--- BEGIN DATA TO USE ---

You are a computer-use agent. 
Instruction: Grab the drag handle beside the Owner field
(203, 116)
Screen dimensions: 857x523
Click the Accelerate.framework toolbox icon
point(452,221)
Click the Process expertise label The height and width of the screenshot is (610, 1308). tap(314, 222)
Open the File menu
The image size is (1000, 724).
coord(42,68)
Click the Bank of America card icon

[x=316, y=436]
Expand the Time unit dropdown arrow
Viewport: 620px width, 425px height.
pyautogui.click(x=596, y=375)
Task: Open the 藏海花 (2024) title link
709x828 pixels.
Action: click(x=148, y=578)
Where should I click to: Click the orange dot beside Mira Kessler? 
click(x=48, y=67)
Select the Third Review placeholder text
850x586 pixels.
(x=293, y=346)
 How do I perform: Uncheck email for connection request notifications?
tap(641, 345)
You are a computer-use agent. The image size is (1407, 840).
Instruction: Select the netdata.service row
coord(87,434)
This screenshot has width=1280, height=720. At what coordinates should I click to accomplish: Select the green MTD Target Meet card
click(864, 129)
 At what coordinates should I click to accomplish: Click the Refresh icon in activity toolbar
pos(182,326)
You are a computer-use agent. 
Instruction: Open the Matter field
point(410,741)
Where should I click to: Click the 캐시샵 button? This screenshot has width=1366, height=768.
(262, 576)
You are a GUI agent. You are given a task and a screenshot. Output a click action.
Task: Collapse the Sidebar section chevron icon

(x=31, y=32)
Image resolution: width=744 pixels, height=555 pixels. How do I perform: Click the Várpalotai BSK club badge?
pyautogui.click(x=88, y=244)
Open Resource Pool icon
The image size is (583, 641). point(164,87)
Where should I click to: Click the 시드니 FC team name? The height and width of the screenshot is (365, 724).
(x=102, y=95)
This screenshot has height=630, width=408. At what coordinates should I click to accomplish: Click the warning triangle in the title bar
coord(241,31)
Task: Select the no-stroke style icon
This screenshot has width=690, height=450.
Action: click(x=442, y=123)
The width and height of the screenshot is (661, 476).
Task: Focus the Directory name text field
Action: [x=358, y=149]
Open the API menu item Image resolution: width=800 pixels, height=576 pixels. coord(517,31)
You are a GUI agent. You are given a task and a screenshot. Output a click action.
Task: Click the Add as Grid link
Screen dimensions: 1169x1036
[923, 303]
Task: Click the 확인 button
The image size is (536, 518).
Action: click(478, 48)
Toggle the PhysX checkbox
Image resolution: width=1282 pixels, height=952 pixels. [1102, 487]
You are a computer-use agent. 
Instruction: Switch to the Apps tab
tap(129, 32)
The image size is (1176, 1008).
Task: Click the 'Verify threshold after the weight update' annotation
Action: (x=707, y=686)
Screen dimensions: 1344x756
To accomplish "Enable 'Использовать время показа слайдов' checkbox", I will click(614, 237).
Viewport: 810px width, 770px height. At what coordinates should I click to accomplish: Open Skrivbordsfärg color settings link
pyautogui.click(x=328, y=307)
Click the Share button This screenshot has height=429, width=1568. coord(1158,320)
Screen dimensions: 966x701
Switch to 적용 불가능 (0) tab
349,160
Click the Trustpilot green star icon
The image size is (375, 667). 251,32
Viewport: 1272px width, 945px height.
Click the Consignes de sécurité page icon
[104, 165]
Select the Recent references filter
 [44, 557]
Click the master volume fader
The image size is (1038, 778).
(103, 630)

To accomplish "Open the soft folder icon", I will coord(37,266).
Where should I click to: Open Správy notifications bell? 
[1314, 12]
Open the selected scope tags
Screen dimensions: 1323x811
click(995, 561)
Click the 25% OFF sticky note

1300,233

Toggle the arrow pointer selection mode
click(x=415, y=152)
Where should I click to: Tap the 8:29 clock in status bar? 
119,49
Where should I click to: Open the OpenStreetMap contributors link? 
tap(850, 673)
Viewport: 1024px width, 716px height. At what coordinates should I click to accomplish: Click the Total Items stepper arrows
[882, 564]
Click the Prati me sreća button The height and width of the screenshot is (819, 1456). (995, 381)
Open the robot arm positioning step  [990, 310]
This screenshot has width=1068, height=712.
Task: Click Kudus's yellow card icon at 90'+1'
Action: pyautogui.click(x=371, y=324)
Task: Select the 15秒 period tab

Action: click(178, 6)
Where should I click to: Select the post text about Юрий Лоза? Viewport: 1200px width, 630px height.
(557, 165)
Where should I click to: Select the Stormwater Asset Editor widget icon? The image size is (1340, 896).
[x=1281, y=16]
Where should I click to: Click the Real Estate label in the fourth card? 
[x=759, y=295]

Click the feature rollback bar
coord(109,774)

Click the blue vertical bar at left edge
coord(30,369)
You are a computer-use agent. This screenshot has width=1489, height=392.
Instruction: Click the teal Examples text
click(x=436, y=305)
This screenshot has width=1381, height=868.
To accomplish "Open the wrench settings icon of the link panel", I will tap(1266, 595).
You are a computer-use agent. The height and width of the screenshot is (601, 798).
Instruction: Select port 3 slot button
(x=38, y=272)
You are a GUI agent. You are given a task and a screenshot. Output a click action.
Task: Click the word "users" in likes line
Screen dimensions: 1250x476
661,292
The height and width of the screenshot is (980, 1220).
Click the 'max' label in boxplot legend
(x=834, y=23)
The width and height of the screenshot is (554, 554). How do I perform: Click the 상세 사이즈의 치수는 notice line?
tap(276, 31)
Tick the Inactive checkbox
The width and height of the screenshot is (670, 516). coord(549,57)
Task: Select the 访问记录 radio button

--- END DATA TO USE ---

→ SHORT TASK:
Reproduce the records above line for line, without any changes.

→ REPLY:
You are a computer-use agent. 
Instruction: Grab the drag handle beside the Owner field
(203, 116)
Screen dimensions: 857x523
Click the Accelerate.framework toolbox icon
point(452,221)
Click the Process expertise label The height and width of the screenshot is (610, 1308). tap(314, 222)
Open the File menu
The image size is (1000, 724).
coord(42,68)
Click the Bank of America card icon

[x=316, y=436]
Expand the Time unit dropdown arrow
Viewport: 620px width, 425px height.
pyautogui.click(x=596, y=375)
Task: Open the 藏海花 (2024) title link
709x828 pixels.
Action: click(x=148, y=578)
Where should I click to: Click the orange dot beside Mira Kessler? 
click(x=48, y=67)
Select the Third Review placeholder text
850x586 pixels.
(x=293, y=346)
 How do I perform: Uncheck email for connection request notifications?
tap(641, 345)
You are a computer-use agent. The image size is (1407, 840).
Instruction: Select the netdata.service row
coord(87,434)
This screenshot has width=1280, height=720. At what coordinates should I click to accomplish: Select the green MTD Target Meet card
click(864, 129)
 At what coordinates should I click to accomplish: Click the Refresh icon in activity toolbar
pos(182,326)
You are a computer-use agent. 
Instruction: Open the Matter field
point(410,741)
Where should I click to: Click the 캐시샵 button? This screenshot has width=1366, height=768.
(262, 576)
You are a GUI agent. You are given a task and a screenshot. Output a click action.
Task: Collapse the Sidebar section chevron icon

(x=31, y=32)
Image resolution: width=744 pixels, height=555 pixels. How do I perform: Click the Várpalotai BSK club badge?
pyautogui.click(x=88, y=244)
Open Resource Pool icon
The image size is (583, 641). point(164,87)
Where should I click to: Click the 시드니 FC team name? The height and width of the screenshot is (365, 724).
(x=102, y=95)
This screenshot has height=630, width=408. At what coordinates should I click to accomplish: Click the warning triangle in the title bar
coord(241,31)
Task: Select the no-stroke style icon
This screenshot has width=690, height=450.
Action: click(x=442, y=123)
The width and height of the screenshot is (661, 476).
Task: Focus the Directory name text field
Action: [x=358, y=149]
Open the API menu item Image resolution: width=800 pixels, height=576 pixels. coord(517,31)
You are a GUI agent. You are given a task and a screenshot. Output a click action.
Task: Click the Add as Grid link
Screen dimensions: 1169x1036
[923, 303]
Task: Click the 확인 button
The image size is (536, 518).
Action: click(478, 48)
Toggle the PhysX checkbox
Image resolution: width=1282 pixels, height=952 pixels. [1102, 487]
You are a computer-use agent. 
Instruction: Switch to the Apps tab
tap(129, 32)
The image size is (1176, 1008).
Task: Click the 'Verify threshold after the weight update' annotation
Action: (x=707, y=686)
Screen dimensions: 1344x756
To accomplish "Enable 'Использовать время показа слайдов' checkbox", I will click(614, 237).
Viewport: 810px width, 770px height. At what coordinates should I click to accomplish: Open Skrivbordsfärg color settings link
pyautogui.click(x=328, y=307)
Click the Share button This screenshot has height=429, width=1568. coord(1158,320)
Screen dimensions: 966x701
Switch to 적용 불가능 (0) tab
349,160
Click the Trustpilot green star icon
The image size is (375, 667). 251,32
Viewport: 1272px width, 945px height.
Click the Consignes de sécurité page icon
[104, 165]
Select the Recent references filter
 [44, 557]
Click the master volume fader
The image size is (1038, 778).
(103, 630)

To accomplish "Open the soft folder icon", I will coord(37,266).
Where should I click to: Open Správy notifications bell? 
[1314, 12]
Open the selected scope tags
Screen dimensions: 1323x811
click(995, 561)
Click the 25% OFF sticky note

1300,233

Toggle the arrow pointer selection mode
click(x=415, y=152)
Where should I click to: Tap the 8:29 clock in status bar? 
119,49
Where should I click to: Open the OpenStreetMap contributors link? 
tap(850, 673)
Viewport: 1024px width, 716px height. At what coordinates should I click to accomplish: Click the Total Items stepper arrows
[882, 564]
Click the Prati me sreća button The height and width of the screenshot is (819, 1456). (995, 381)
Open the robot arm positioning step  [990, 310]
This screenshot has width=1068, height=712.
Task: Click Kudus's yellow card icon at 90'+1'
Action: pyautogui.click(x=371, y=324)
Task: Select the 15秒 period tab

Action: click(178, 6)
Where should I click to: Select the post text about Юрий Лоза? Viewport: 1200px width, 630px height.
(557, 165)
Where should I click to: Select the Stormwater Asset Editor widget icon? The image size is (1340, 896).
[x=1281, y=16]
Where should I click to: Click the Real Estate label in the fourth card? 
[x=759, y=295]

Click the feature rollback bar
coord(109,774)

Click the blue vertical bar at left edge
coord(30,369)
You are a computer-use agent. This screenshot has width=1489, height=392.
Instruction: Click the teal Examples text
click(x=436, y=305)
This screenshot has width=1381, height=868.
To accomplish "Open the wrench settings icon of the link panel", I will tap(1266, 595).
You are a computer-use agent. The height and width of the screenshot is (601, 798).
Instruction: Select port 3 slot button
(x=38, y=272)
You are a GUI agent. You are given a task and a screenshot. Output a click action.
Task: Click the word "users" in likes line
Screen dimensions: 1250x476
661,292
The height and width of the screenshot is (980, 1220).
Click the 'max' label in boxplot legend
(x=834, y=23)
The width and height of the screenshot is (554, 554). How do I perform: Click the 상세 사이즈의 치수는 notice line?
tap(276, 31)
Tick the Inactive checkbox
The width and height of the screenshot is (670, 516). coord(549,57)
Task: Select the 访问记录 radio button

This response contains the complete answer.